Module: CS3609
Lecture Topic: Information and Risk
Week: 2
Risk Management
Risk management is the process of understanding and responding to factors that may lead to a
failure in the confidentiality, integrity, or availability of an information system.
Confidentiality is about keeping information confidential and not allowing people who shouldn’t see
it, access that information.
Integrity is about ensuring that information is not altered or tampered with. (Blockchain e.g.)
Availability is who should have access to that information who can see it.
Risk is a situation or event that exposes an asset to harm, and the probability of that risk being
realised. If it is, that can cause a loss of money. (Fines: could be 4% of turnover, poor security or not
declaring breaches)
, Information security is the preservation of CIA. Other properties such as
authentication, authorization, non-reputation, audit and accountability
can also be involved.
Why risk management? It’s not a matter of IF but WHEN…
No organization is exempt from data breaches.
Tesco bank was fined 16.8 million pounds 2016-2019 for data breaches.
You must continuously identify and quantify risk; you need to access the effectiveness of deployed
goals to reduce impact.
(This one always included in the exam)
,These 7 factors need to be understood.
Stakeholders are risk owners, system owners, asset owners, or anyone who has a stake in the
information system or the asset.
An asset is anything that has value, tangible, people, information, intellectual property. Consider
what assets are at Risk in your network topology in terms of the vulnerabilities.
Threats is a single potential cause of an unwanted instant. These come from Threat agents.

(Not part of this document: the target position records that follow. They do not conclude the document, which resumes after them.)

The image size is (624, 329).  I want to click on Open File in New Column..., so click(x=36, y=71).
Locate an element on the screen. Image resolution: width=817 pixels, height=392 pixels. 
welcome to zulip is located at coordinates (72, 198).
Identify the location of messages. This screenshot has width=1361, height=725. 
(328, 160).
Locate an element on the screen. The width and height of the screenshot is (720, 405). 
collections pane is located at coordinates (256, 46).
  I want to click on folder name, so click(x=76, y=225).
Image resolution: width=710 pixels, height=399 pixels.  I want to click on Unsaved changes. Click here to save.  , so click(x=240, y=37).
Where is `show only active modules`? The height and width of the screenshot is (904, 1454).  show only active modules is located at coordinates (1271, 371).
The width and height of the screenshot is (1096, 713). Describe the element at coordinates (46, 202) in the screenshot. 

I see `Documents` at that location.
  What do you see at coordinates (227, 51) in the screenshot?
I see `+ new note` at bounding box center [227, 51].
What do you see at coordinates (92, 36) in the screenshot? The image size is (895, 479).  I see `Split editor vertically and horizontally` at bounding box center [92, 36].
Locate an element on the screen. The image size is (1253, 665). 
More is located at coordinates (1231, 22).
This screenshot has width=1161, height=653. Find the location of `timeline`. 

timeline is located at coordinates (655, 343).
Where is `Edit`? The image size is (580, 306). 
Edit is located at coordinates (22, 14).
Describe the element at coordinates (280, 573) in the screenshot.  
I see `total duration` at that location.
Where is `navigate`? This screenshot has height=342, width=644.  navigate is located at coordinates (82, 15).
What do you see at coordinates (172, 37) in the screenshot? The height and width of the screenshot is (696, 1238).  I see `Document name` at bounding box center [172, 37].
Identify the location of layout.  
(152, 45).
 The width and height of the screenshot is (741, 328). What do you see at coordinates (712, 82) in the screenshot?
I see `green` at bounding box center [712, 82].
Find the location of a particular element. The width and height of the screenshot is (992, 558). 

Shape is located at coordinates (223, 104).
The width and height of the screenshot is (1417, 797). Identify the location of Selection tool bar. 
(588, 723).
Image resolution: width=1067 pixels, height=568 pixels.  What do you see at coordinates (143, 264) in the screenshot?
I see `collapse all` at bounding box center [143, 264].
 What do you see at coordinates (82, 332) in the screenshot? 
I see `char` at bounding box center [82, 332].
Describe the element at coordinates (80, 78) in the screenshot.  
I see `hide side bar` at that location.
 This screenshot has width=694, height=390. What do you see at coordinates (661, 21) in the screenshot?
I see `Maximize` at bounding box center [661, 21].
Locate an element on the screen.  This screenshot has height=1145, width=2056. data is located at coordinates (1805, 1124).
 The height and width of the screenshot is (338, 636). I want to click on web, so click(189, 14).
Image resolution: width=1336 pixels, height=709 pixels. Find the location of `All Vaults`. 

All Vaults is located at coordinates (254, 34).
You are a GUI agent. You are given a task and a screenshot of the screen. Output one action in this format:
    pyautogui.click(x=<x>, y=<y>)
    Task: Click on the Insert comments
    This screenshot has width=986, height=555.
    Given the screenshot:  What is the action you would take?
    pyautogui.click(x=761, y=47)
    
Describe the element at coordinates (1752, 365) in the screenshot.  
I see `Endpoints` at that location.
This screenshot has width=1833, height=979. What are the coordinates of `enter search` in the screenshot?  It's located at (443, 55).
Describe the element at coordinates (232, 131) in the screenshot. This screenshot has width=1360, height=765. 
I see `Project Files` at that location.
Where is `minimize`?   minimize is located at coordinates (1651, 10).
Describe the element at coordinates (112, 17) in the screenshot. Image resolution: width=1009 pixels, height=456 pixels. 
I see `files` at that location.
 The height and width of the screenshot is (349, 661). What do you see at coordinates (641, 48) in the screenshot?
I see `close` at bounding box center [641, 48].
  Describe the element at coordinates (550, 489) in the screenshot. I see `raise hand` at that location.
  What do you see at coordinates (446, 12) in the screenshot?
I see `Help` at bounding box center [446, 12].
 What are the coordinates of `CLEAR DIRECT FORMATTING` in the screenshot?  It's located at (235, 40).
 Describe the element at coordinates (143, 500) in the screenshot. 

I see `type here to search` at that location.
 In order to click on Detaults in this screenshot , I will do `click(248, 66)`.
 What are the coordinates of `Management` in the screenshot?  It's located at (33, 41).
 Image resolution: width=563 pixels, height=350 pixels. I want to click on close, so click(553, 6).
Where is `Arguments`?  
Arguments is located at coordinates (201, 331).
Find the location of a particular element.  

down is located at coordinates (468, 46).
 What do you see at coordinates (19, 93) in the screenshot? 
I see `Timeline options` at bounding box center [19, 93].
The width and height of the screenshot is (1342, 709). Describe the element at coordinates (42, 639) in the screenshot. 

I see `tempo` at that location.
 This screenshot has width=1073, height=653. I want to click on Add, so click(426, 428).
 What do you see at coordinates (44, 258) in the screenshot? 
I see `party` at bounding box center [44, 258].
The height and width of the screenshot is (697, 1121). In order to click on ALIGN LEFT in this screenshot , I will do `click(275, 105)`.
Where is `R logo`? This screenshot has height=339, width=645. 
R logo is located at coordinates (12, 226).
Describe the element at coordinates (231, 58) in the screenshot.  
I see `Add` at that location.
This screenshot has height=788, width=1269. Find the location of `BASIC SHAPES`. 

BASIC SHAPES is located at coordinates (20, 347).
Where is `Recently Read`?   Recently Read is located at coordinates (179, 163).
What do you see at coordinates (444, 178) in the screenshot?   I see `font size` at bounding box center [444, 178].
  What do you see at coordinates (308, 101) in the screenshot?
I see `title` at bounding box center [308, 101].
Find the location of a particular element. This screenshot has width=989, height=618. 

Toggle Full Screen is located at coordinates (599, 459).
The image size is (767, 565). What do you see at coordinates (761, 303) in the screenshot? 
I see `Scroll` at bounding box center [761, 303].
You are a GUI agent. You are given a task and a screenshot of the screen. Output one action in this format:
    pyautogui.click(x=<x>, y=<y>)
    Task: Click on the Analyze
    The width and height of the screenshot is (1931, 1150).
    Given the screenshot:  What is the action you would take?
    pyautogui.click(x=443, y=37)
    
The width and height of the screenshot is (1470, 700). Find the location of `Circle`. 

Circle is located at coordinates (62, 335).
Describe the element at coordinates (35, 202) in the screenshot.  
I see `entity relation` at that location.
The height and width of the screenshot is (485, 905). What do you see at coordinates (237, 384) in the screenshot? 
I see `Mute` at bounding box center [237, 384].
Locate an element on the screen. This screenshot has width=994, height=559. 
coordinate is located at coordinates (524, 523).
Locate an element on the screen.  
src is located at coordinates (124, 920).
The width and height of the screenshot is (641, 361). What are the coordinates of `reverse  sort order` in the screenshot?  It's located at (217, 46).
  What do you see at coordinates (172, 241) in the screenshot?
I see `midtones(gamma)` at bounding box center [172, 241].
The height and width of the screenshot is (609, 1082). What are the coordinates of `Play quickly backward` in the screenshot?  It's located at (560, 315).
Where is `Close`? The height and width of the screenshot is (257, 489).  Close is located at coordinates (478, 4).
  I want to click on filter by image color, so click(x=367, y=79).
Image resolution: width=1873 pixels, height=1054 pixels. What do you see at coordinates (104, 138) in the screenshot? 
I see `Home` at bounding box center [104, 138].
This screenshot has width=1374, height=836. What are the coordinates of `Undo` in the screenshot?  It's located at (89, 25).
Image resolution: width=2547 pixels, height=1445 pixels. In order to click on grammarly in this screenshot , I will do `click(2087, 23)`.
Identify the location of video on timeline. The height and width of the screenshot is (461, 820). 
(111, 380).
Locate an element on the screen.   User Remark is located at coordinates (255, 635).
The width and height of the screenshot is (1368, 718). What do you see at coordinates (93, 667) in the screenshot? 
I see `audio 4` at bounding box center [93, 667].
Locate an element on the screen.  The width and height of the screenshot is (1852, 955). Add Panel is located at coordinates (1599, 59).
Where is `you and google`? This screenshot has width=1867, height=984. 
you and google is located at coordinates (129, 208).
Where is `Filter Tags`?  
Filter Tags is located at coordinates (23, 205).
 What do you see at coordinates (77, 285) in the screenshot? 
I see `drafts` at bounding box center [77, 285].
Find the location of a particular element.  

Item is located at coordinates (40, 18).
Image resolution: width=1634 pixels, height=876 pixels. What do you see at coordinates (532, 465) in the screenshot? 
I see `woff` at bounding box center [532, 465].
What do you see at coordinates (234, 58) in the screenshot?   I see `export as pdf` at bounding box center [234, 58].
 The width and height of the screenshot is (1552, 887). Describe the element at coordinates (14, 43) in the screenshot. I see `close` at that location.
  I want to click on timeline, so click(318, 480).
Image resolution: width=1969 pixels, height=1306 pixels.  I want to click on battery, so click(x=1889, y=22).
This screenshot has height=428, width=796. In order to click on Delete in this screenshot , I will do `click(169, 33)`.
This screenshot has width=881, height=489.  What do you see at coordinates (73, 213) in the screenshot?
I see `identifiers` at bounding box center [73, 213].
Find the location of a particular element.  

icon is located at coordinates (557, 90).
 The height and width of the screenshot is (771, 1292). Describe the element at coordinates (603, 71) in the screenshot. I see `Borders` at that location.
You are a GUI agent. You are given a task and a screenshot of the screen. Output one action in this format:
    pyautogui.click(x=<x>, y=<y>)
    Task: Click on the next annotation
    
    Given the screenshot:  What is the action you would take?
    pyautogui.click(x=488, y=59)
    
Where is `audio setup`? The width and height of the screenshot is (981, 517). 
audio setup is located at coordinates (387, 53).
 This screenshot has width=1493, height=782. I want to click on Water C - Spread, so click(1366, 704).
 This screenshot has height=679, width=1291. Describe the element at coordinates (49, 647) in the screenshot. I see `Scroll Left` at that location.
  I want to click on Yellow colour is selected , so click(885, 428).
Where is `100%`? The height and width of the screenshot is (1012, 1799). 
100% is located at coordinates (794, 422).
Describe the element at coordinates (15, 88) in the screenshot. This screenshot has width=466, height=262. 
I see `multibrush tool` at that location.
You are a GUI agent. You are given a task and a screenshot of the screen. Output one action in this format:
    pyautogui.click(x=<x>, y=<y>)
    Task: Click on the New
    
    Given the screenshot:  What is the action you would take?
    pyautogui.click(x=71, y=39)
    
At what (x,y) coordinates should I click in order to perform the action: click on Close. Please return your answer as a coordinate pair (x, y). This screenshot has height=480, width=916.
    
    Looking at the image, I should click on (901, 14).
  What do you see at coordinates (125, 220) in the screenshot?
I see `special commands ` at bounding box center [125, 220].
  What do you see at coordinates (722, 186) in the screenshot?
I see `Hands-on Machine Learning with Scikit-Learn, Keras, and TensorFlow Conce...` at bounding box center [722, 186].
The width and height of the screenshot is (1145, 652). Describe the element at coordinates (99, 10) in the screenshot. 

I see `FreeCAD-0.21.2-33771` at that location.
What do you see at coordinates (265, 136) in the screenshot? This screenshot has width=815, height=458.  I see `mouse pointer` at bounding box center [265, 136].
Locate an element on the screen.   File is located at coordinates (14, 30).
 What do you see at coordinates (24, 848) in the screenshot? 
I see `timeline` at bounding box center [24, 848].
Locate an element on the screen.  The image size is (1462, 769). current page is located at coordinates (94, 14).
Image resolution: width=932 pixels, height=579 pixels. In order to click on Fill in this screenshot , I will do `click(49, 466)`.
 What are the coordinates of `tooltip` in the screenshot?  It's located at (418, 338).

Controls are implemented to mitigate Vulnerabilities, which is a weakness in an asset or the
absence of a security control that can be exploited by a threat. (e.g. insufficient maintenance, single
point of absence, as well as floods/fire)
Controls are the means of managing risk and can place limits on the activities that might pose a risk,
such as proactive, as safeguards, or counter measures, once an incident occurs – how to detect,
contain and recover from an incident.
CVE – Common Vulnerabilities and Exposures
Cve.mitre.org
You can explore the threats. The CVE system provides a reference method for publicly known
information security vulnerabilities and exposures.
Mitre attack framework.
, Risk Analysis
Risks can be analysed by either Quantitative or Qualitative risk methodologies
Quantitative relies on specific numbers, which makes it more precise, allows decision makers to
make better decisions about risk and quantify the risk. Usually involves money (£/$). Relies on the
accuracy and completeness of the numerical values. Quantifies the loss.
Qualitative you don’t have hard data, ask people what they think based on their experience,
subjective data, based on risk perception by the stakeholders. Quantitative gives a handle on risk
which is not covered by the hard numbers. This allows you to think about the risk register.
Ideally, you would take a hybrid approach and use both.